2. Zona Sesar Wandamen


Sesar Wandamen (Dow,1984) merupakan kelanjutan dari belokan Sesar Ransiki ke Utara dan
membentuk batas tepi timur laut daerah kepala burung memanjang ke Barat daya pantai
sasera, dan dari zona kompleks sesar yang sajajar dengan leher burung. Geologi daerah Zona
Sesar Wandamen terdiri dari batuan alas berumur Paleozoikum Awal, batuan penutup
paparan dan batuan sediment yang berasal dari lereng benua. Kelompok ini dipisahkan oleh
zona dislokasi dengan lebar sampai ratusan kilometer, terdiri dari sesar-sesar sangat curam
dan zona perlipatan isoklinal.

Perubahan zona arah sesar Wandamen dari Tenggara ke Timur di tandai bergabungnya
sesar-sesar tersebut dengan sesar Sungkup Weyland. Timbulnya alih tempat (allochtonous)
yang tidak luas tersusun oleh batuan sedimen mezozoic. Diatas satuan ini diendapkan
kelompok batu gamping New Guenia. Jalur sesar Wandamen dan Sesar Sungkup lainya di
zona ini merupakan bagian dari barat laut JSNPT.

3. Jalur Lipatan Lengguru (Lengguru Fold Belt)

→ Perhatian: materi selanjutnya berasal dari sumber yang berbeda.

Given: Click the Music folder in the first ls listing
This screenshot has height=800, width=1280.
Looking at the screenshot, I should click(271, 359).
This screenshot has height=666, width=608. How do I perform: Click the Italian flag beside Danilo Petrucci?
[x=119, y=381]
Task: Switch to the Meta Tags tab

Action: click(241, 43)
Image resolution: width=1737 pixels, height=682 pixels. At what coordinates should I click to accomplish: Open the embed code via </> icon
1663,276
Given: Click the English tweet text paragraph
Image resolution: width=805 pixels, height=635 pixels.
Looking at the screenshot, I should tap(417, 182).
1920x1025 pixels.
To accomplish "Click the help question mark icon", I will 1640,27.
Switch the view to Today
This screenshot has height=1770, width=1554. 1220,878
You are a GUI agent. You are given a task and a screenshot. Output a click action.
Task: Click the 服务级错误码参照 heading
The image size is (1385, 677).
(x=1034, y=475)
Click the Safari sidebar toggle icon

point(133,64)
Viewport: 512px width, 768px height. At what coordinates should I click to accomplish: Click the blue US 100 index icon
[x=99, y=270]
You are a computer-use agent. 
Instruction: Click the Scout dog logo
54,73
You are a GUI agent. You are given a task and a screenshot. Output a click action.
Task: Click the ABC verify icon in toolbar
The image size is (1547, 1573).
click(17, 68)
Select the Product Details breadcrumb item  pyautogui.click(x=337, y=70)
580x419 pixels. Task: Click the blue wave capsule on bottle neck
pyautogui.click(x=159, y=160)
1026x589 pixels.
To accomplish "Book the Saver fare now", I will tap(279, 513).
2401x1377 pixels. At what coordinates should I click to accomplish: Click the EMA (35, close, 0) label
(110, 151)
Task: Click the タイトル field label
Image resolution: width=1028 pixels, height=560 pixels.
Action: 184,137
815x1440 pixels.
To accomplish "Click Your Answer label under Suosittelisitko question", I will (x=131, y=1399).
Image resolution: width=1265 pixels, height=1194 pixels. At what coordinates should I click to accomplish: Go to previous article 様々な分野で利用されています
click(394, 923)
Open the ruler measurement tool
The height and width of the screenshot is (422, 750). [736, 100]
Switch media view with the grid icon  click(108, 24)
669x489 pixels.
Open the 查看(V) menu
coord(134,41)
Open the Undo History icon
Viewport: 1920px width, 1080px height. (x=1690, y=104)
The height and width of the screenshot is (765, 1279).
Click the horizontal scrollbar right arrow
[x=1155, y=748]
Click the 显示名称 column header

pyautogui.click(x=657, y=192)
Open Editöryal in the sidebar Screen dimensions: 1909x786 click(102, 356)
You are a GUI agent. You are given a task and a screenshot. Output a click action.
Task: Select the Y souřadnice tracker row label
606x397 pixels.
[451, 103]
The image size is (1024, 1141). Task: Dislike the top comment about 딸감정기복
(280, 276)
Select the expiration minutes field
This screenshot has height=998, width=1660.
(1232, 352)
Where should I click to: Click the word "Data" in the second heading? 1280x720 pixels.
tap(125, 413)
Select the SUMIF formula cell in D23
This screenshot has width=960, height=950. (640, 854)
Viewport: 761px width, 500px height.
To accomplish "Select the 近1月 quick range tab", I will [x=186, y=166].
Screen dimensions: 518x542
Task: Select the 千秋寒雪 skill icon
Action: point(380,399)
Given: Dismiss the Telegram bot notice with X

Jalur Lipatan lengguru (JLL) adalah merupakan daerah bertopografi relative rendah
jarang yang mencapai ketinggian 1000 m di atas muka laut. Daerah ini dicirikan oleh
pegunungan dengan jurus yang memenjang hingga mencapai 50 km, batuanya tersusun oleh
batu gamping New Guenia yang resistan. Jalur lipatan ini menempati daerah segitiga leher
burung dengan panjang 3000 km dan lebar 100 km dibagian paling selatan dan lebar 30 km
dibagian utara. Termasuk di daerah ini adalah batuan paparan sediment klastik Mesozoikum
yang secara selaras ditindih oleh batu gamping New Guenia (Kapur awal miosen). Batuan
penutup ini telah mengalami penutupan dan tersesar kuat. Pengerutan atau lebih dikenal
dengan thin skin deformation berarah barat laut dan hampir searah dengan posisi leher
burung. Intensitas perlipatan tersebut cenderung melemah kea rah utara zona perlipatan dan
meningkat kearah timur laut yang berbatasan dengan zona
4. Sesar Wandemen (Dow, drr.,1984)
JLL adalah thin slab kerak benua yang telah tersungkup-sungkup kan kearah barat daya
diatas kerak benua Kepala Burung (Subduksi menyusut = oblique subduction). Jalur ini telah
mengalami rotasi searah jarum jam (antara 75-80). Porsi bagian tengah dari JLL ini terlipat
kuat sehingga menimbulkan pengerutan. Dow drr (1985) menyarankan pengkerutan kerak
(crustal shortening) ini sebesar 40-60 km. diperkirakan proses pemendekan tersebut masih
berlangsung hingga sekarang. Jalur JLL di sebelah timur dibatasi oleh Sesar Wandamen di
selatan oleh sesar Tarera Aiduna dan dibagian barat oleh sesaar aguni. Hal ini dapat menutup
kemungkinan bahwa jalur JLL merupakan perangkap hidrokarbon jenis struktur yang
melibatkan batuan alas akibat gaya berat memampat.